What a transformation in just a few months. I am sure next season my daughter will be in camo and sitting in a tree with me. I hope these times last forever but I know as she gets older things change.  Enjoy them while they are younger because they sure grow up fast.


----------



## PChunter (May 4, 2010)

looks like you did a great job raising her


----------



## Jasper (May 4, 2010)

What a pretty young lady! I know you are one proud Dad. Great job!


----------



## marknga (May 4, 2010)

That is awesome! Beautiful young lady.


----------



## alphachief (May 4, 2010)

Tiffany...move over.  Great job there dad, we know your proud!


----------



## Ranger350 (May 4, 2010)

great pictures and pretty smile!!  I noticed you cut her date out of the picure.  Does he not deer hunt?...lol


----------



## dannybrig11 (May 4, 2010)

Haa,,He doesn't hunt but stars in baseball. I wasn't sure if he wanted his picture posted so I cut him out.  I'm sure my daughter will object but oh well..


----------



## Paymaster (May 4, 2010)

Very pretty young lady. Congrats!


----------



## Hoss (May 4, 2010)

> Enjoy them while they are younger because they sure grow up fast.



Amen to that.  Beautiful young lady you've got.  Enjoy the time you get to spend with her in the woods.

Hoss


----------



## deerehauler (May 4, 2010)

alphachief said:


> Tiffany...move over.  Great job there dad, we know your proud!



X2


----------



## j_seph (May 4, 2010)

You have a great looking daughter but tell her she looks better in camo(that way she can hide from the boys)


----------



## Sniper Bob (May 5, 2010)

Great job Dad....beautiful young lady you raised there.


----------



## biggtruxx (May 5, 2010)

Perty young lady.... I do like the camo picture better


----------



## Guy (May 7, 2010)

Congrats! I'd be sittin' on the front porch with a 12ga to ward off the preditors!

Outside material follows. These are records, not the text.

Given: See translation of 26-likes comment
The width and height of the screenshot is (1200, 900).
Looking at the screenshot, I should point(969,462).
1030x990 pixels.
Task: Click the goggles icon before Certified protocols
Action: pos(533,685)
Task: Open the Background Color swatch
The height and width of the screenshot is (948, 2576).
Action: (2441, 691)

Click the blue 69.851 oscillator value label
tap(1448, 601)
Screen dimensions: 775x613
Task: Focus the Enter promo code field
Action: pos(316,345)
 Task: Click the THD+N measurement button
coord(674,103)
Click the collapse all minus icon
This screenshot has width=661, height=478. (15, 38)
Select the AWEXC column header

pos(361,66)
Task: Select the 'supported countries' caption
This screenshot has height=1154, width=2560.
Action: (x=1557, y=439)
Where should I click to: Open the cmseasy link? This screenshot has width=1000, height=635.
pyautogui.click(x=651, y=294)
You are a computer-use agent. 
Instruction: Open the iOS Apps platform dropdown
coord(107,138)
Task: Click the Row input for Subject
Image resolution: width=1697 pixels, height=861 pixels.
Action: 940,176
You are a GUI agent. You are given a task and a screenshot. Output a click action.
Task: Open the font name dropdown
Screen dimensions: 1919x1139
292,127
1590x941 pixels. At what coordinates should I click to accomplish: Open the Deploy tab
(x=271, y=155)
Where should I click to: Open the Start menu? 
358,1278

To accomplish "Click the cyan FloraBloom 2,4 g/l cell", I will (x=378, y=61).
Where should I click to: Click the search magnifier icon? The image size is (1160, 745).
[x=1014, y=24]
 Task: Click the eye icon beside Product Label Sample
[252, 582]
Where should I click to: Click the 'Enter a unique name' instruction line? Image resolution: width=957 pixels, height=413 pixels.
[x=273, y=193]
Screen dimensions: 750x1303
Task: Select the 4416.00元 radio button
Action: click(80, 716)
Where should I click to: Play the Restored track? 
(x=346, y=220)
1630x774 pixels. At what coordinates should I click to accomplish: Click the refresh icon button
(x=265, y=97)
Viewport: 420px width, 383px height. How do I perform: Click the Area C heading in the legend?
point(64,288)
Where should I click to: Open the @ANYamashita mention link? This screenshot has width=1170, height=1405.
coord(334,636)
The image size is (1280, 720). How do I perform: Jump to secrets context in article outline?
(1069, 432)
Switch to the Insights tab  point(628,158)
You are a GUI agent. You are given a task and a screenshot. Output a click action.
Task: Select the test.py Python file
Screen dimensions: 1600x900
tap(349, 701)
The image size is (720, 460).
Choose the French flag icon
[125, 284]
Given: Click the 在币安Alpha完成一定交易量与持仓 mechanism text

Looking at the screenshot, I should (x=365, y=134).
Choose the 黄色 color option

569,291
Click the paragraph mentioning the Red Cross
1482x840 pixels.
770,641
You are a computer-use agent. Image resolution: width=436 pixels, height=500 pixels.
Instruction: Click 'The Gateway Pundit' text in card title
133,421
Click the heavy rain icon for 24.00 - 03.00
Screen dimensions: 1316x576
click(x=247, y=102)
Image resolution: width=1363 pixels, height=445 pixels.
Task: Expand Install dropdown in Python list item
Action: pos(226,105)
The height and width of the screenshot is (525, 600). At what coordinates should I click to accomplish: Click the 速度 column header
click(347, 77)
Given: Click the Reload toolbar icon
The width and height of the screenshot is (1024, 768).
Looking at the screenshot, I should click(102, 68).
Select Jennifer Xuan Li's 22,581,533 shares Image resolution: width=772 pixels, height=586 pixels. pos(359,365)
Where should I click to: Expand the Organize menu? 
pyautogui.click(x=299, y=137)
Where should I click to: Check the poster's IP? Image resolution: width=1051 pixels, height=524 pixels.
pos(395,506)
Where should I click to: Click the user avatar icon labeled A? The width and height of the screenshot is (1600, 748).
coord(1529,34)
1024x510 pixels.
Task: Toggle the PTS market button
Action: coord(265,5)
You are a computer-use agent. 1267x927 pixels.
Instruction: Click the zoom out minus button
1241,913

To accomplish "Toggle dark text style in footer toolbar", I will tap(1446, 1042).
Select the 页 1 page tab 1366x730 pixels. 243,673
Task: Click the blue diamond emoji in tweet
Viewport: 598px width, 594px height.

LOL


----------



## Emmersom Biggens (May 8, 2010)

pretty young lady!


----------



## sweatequity (May 8, 2010)

*what a beautiful dress*

and a even more beautiful young lady! You have done well!!!


----------



## GTN (May 15, 2010)

I gotta vote on the 1st pic with camo to. Good lookin young lady.


----------



## T.P. (May 16, 2010)

Dad, lock her in her room and don't let her out until she's 30.

Nah, just kidding, she is a beautiful girl. Just keep a gun handy in case the neighborhood boys start hangin around howlin at the moon.


----------